Pierre-Emmanuel Albert : Les coûts liés au cloud sont sans aucune mesure comparables à ceux d’une architecture «on premise». Il n’y a pas de coûts directs liés à l’acquisition de serveurs physiques, la consommation d’énergie, la maintenance de l’infrastructure par des équipes, assurance… Cependant, le modèle cloud implique une vigilance particulière de la part du client dans son contrat de SLA (service level agreement). Les SLA doivent indiquer la disponibilité du service fourni mais surtout stipuler les modalités en cas de défaillance du système. Comme toute prestation de service, ce type de contrat nécessite une attention particulière avant toute signature.

Jean-Michel Mougeolle : Ces contrats ont d’abord pour vocation de rassurer les clients. Après, il faut que le fournisseur de solutions cloud soit transparent par rapport à ces SLA. Salesforce propose ainsi un outil Trust.saleforces.com sur lequel les utilisateurs peuvent consulter tous les incidents rencontrés par l’éditeur ces dernières années. Dès qu’il y a un incident, ils le créent d’un point de vue public et demandent à tous leurs clients s’ils ont ce problème-là. Maintenant, le SLA sur le cloud sera bien meilleur que celui d’une solution en mode licence. Le vrai coût caché peut aussi porter sur la réversibilité. Dans certains cas, cela peut être très simple, c’est notamment le cas du mail. Il y a d’autres sujets, qui ont nécessité des développements et qui sont beaucoup plus stratégiques.

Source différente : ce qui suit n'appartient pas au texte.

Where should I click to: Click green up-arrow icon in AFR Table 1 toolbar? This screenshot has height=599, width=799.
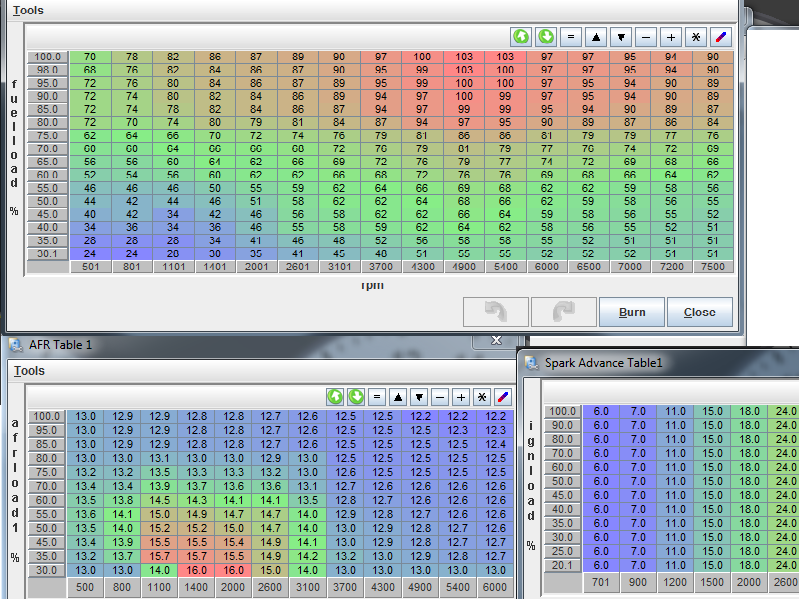(x=336, y=396)
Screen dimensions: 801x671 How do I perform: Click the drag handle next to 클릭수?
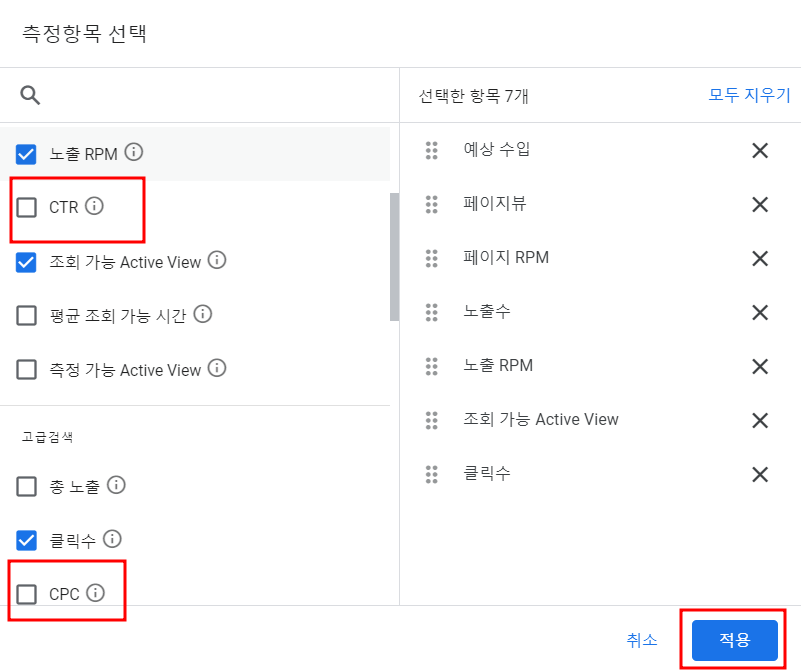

Le sujet de la réversibilité est alors essentiel à prévoir et à l’inclure dans les contrats. Le cloud ne doit pas se faire à n’importe à prix !

Laurent Gobbi : Les coûts cachés sont aussi dans l’entreprise. Il ne faut pas sous-estimer l’ampleur du changement lié au cloud et les ressources internes ou encore la conduite du changement que cela induit.

Jean-Michel Mougeolle : Avec le cloud, ne parlons pas uniquement de coûts cachés mais aussi de gains cachés. Par exemple, un projet Salesforce évolue en permanence et appelle constamment à de nouveaux développements : il s’agit d’investissements permanents mais qui participent à la performance durable de l’entreprise.

Laurent Gobbi : Nous arrivons alors au sujet de la gouvernance, à savoir, comment nous régulons la demande. En effet, les utilisateurs peuvent aller beaucoup plus vite tout seul, là où avant ils passaient par la DSI.

Jean-Michel Mougeolle : Le DSI a en effet un rôle essentiel à jouer à ce niveau-là.

Laurent Gobbi : Ce rôle peut aussi être pris en charge par le DAF dans un certain nombre de cas. Le DAF se retrouve dans une situation où son DG l’appelle et le questionnera sur le sujet. Le cloud est aujourd’hui un sujet sur lequel se positionnent de plus en plus de directions générales, qui interrogent leur DAF sur l’opportunité d’investir sur cette technologie ou non. Le cloud va renforcer la collaboration DAF et DSI.